#### [What is being asked]
Scan the records below for the line with "Click the 1.66 price axis label" and the line with "The image size is (1121, 640).". Repeat those two lines and every line between them exactly, and nothing else.

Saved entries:
+ + + + + + +

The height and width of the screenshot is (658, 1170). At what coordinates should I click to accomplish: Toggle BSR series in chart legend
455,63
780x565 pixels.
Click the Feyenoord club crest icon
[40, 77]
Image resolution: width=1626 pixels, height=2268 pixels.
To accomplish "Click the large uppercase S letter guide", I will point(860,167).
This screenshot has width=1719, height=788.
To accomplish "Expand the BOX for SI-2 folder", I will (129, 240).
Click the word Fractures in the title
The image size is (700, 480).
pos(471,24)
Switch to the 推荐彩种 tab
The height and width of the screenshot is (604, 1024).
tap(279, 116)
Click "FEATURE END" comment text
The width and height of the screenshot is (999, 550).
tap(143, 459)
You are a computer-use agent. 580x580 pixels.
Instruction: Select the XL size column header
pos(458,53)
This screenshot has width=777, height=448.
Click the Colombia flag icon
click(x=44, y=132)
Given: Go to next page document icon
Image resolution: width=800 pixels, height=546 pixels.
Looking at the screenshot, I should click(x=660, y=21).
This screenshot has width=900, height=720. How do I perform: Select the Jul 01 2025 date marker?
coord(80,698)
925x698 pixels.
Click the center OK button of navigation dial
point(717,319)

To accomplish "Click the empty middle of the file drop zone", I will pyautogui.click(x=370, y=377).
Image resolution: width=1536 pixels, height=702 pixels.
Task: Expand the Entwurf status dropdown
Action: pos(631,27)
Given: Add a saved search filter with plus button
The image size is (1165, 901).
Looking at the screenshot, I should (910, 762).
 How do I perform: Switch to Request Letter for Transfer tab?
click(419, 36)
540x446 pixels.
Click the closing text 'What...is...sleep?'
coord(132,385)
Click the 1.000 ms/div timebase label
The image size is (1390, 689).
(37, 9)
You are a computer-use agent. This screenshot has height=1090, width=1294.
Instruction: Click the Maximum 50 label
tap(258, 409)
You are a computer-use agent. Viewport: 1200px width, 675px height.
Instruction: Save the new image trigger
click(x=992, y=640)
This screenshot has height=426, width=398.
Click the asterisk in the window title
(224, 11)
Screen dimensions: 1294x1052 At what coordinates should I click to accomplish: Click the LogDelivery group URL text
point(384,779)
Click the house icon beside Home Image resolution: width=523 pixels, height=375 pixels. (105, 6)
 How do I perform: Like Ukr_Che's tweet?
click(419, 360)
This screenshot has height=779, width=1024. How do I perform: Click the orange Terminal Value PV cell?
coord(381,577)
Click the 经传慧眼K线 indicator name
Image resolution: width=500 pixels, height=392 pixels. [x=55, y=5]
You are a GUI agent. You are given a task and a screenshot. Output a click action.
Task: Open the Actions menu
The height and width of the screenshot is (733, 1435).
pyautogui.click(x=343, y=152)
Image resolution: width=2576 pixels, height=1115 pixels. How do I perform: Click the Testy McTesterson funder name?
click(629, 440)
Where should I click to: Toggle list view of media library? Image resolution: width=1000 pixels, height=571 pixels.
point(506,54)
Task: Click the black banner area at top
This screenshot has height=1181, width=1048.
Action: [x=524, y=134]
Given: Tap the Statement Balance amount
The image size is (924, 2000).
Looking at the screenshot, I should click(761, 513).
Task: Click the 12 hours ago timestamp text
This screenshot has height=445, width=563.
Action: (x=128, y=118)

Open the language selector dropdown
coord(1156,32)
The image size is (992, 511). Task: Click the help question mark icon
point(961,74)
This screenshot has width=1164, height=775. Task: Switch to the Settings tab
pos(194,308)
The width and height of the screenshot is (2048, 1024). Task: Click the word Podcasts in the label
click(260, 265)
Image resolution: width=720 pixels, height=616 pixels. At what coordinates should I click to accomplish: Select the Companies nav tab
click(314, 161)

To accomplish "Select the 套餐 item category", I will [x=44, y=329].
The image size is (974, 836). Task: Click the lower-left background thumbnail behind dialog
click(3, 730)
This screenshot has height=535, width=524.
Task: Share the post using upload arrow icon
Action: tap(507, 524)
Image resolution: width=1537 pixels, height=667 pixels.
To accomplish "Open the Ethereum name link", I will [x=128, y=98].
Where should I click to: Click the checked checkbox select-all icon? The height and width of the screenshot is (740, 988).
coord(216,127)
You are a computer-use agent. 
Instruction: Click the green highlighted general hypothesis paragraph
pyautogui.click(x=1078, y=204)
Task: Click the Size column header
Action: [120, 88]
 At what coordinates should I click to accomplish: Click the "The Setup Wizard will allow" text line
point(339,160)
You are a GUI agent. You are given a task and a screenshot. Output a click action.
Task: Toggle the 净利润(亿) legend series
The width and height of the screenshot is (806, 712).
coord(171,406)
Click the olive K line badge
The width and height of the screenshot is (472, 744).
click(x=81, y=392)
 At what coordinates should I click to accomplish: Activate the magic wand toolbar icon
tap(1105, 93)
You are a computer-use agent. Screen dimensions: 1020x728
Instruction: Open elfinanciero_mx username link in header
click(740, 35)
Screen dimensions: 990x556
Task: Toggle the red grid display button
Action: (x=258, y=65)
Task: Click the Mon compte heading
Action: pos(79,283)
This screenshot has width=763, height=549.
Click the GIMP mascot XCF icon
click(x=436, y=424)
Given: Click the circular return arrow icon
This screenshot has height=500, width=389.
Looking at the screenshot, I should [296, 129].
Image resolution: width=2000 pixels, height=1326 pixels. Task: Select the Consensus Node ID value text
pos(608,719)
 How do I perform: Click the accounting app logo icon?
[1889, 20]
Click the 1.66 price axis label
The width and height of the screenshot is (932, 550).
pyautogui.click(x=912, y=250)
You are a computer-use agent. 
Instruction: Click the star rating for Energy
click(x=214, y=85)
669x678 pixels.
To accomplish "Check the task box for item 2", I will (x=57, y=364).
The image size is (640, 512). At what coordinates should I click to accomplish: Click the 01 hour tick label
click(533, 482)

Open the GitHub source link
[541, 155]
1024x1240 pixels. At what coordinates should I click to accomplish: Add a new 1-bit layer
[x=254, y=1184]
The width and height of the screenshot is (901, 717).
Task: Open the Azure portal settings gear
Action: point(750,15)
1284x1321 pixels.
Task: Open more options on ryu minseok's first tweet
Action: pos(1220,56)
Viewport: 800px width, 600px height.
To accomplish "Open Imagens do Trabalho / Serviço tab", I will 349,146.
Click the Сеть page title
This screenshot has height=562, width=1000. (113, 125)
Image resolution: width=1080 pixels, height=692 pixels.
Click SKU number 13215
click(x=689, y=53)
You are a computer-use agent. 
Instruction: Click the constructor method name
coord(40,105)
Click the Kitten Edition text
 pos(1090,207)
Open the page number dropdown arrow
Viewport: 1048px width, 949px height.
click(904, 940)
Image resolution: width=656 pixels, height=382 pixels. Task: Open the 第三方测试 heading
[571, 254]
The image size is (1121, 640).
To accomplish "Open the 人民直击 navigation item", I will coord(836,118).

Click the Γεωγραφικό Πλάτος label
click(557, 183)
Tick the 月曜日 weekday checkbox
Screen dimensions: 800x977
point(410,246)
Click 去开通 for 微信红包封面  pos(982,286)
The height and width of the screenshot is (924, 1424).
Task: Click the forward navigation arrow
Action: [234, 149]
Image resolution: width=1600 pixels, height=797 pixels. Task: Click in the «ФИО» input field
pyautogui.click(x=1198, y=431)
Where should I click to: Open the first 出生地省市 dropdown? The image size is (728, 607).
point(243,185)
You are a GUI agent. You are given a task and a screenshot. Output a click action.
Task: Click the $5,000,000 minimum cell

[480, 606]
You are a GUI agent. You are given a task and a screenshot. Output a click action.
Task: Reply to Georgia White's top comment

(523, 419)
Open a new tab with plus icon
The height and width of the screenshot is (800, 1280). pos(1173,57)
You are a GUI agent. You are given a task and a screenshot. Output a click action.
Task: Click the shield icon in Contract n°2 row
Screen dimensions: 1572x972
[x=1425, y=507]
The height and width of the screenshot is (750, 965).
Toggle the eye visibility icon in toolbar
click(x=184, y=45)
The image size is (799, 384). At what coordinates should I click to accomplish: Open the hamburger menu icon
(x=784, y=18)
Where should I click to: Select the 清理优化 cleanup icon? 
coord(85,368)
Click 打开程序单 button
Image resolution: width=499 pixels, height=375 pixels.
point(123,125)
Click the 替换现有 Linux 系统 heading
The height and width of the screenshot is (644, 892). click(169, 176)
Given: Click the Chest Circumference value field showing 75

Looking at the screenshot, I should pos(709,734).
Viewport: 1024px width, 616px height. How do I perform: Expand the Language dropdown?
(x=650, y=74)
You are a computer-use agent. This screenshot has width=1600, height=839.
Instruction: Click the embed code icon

+ + + + + + +

#### [Response to this task]
Click the 1.66 price axis label
The width and height of the screenshot is (932, 550).
pyautogui.click(x=912, y=250)
You are a computer-use agent. 
Instruction: Click the star rating for Energy
click(x=214, y=85)
669x678 pixels.
To accomplish "Check the task box for item 2", I will (x=57, y=364).
The image size is (640, 512). At what coordinates should I click to accomplish: Click the 01 hour tick label
click(533, 482)

Open the GitHub source link
[541, 155]
1024x1240 pixels. At what coordinates should I click to accomplish: Add a new 1-bit layer
[x=254, y=1184]
The width and height of the screenshot is (901, 717).
Task: Open the Azure portal settings gear
Action: point(750,15)
1284x1321 pixels.
Task: Open more options on ryu minseok's first tweet
Action: pos(1220,56)
Viewport: 800px width, 600px height.
To accomplish "Open Imagens do Trabalho / Serviço tab", I will 349,146.
Click the Сеть page title
This screenshot has height=562, width=1000. (113, 125)
Image resolution: width=1080 pixels, height=692 pixels.
Click SKU number 13215
click(x=689, y=53)
You are a computer-use agent. 
Instruction: Click the constructor method name
coord(40,105)
Click the Kitten Edition text
 pos(1090,207)
Open the page number dropdown arrow
Viewport: 1048px width, 949px height.
click(904, 940)
Image resolution: width=656 pixels, height=382 pixels. Task: Open the 第三方测试 heading
[571, 254]
The image size is (1121, 640).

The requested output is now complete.